Der Humanismus war im 15. und 16. Jahrhundert Grundlage der Lebensanschauung in den gebildeten Kreisen. Die Vernunft begann zunehmend eine Rolle zu spielen. Man erstrebte allgemeine Geistesbildung unabhängig von der Tradition und kirchlichen Autorität. Im Mittelpunkt stand das Bemühen um Menschlichkeit.

So wollte der niederländische Theologe Erasmus von Rotterdam (ca. 1469 - 1536) mit satirischen Angriffen die Kirche auf ihre Missstände aufmerksam machen. Er gab ein Neues Testament in der griechischen Urfassung heraus und korrigierte damit etliche „Modifikationen" des Vatikans. Trotz aller Kritik an der katholischen Kirche hielt sich Erasmus von Rotterdem stets von der Reformation fern. Er hoffte auf einen friedlichen Ausgleich zwischen Katholiken und Protestanten. Im deutschen Raum pflegte der Theologe Philipp Melanchthon (1497 - 1560) - eigentlich hieß er Schwarzerd - humanistisches Gedankengut. Er war ein guter Freund und Mitarbeiter Luthers.

Der Franzose René Descartes (1596 - 1650) maß der Vernunft eine noch größere Rolle zu. Er ging von der Welt der Mathematik aus, wo er sich vor allem mit der analytischen Geometrie befasste. Die Methode der Logik wandte er auch auf das philosophische Denken an. Vom Bewusstsein aus wollte Descartes die Welt ergründen: cogito, ergo sum (ich denke, also bin ich). Das Prinzip seines Denkens war der Zweifel. Descartes gilt als Begründer des Rationalismus, der letztendlich die Grundlage für das Zeitalter der Aufklärung bildete. Sie stand für Toleranz und wissenschaftlichen Fortschritt und richtete sich gegen kirchliche Bevormundung.

Der deutsche Philosoph Immanuel Kant (1724 - 1804) relativierte im 18. Jahrhundert den Rationalismus. Kant war der Auffassung, dass die Vernunft nicht ohne die Erfahrung Aussagen über die Dinge machen kann. Damit stellte Kante eine Synthese zwischen Rationalismus und Empirismus her.

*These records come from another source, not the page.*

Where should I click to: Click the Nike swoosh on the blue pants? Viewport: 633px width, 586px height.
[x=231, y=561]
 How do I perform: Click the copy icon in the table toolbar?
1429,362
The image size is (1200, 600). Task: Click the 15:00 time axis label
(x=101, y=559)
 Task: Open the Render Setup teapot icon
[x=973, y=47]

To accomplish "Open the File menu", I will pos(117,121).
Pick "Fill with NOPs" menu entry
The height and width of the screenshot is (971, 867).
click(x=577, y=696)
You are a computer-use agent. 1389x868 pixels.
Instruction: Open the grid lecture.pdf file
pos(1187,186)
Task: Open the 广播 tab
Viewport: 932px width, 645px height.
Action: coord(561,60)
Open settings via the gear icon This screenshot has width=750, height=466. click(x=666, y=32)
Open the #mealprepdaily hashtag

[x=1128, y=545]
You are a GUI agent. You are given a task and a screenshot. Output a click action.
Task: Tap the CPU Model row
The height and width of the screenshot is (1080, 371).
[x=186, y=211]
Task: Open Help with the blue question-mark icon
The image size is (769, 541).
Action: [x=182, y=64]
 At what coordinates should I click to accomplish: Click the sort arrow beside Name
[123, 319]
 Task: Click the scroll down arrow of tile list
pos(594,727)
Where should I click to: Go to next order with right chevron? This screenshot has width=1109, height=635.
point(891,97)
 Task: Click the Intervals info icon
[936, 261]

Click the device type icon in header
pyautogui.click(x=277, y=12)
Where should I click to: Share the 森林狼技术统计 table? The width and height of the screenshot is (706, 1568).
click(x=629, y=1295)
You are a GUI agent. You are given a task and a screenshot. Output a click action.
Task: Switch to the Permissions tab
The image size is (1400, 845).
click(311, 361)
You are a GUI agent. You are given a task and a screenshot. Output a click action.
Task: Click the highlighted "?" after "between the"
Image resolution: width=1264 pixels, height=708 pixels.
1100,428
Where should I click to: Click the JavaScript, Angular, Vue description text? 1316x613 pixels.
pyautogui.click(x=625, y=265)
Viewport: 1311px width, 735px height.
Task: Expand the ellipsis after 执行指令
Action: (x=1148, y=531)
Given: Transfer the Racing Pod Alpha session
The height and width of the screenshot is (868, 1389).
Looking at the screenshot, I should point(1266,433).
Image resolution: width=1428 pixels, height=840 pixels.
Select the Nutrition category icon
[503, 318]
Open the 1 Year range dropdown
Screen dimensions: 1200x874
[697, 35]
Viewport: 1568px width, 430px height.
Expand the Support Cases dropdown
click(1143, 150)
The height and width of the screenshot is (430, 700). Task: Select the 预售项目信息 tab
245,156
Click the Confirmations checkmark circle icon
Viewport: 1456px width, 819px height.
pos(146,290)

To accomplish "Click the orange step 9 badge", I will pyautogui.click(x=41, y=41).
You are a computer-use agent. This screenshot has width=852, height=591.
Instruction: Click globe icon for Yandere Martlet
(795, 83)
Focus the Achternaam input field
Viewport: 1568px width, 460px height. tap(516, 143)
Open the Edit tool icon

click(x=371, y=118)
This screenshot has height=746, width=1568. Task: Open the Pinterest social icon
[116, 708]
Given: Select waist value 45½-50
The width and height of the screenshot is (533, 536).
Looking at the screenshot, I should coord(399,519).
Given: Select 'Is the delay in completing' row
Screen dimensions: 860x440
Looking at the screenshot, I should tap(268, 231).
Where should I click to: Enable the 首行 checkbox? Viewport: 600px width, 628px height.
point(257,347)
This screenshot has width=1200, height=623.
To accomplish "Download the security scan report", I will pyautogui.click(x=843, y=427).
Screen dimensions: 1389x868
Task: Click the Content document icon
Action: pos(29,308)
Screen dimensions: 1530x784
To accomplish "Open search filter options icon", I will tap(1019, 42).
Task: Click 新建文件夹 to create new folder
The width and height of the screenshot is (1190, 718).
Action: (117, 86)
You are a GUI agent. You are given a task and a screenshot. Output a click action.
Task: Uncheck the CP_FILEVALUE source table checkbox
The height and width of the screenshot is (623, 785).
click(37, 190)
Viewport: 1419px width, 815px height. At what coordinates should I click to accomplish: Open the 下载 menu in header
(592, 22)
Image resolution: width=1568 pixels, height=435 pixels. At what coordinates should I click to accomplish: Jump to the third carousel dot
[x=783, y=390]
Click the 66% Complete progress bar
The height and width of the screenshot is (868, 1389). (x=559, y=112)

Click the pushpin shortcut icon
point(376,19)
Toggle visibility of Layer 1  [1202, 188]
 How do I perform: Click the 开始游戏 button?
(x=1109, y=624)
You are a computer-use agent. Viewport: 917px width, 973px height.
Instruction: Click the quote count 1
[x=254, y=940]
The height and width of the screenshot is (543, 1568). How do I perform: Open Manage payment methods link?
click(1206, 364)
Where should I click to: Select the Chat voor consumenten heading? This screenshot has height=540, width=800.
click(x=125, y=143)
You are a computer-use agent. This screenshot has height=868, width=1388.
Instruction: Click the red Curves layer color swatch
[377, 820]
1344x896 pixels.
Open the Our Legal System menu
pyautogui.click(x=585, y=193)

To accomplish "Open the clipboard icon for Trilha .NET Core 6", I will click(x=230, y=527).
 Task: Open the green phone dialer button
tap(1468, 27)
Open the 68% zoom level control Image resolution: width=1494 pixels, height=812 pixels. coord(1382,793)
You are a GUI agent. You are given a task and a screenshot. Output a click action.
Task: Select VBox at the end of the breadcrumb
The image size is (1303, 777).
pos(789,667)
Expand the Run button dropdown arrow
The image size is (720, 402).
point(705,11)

Die Aufklärung führte zu einer Säkularisierung der Gesellschaft. Man schaffte das kirchliche Leben zwangsweise ab. Intellektuelle machten sich über die Gläubigen lustig. Da Kirchen und Klöster zerstört wurden, waren die Geistlichen heimatlos und vermissten den ihnen bis dahin entgegengebrachten Respekt. Die führenden Stellen in Wirtschaft und Politik wurden von Atheisten besetzt.

Unter Napoleon I. Bonaparte, Kaiser der Franzosen von 1804 bis 1814/15, nahm die Kirchenfeindlichkeit extreme Ausmaße an. Die napoleonischen Truppen plünderten und verwüsteten auf ihrem Weg durch Europa Kirchen und Klöster. Die Soldaten brachen sogar Särge und Grüfte der Geistlichen auf, um an Gold zu kommen. Die Kathedralen wurden als Pferdeställe genutzt. Wertvolle Handschriften verwendete man zum Feuermachen. Aus dieser demütigenden Situation konnte sich die Kirche erst wieder nach dem Niedergang Napoleons befreien. Wichtig für ihre Erstarkung war die Wiederherstellung des Jesuitenordens 1814, der erneut eine entscheidende Schlüsselstellung innerhalb der katholischen Kirche einnahm.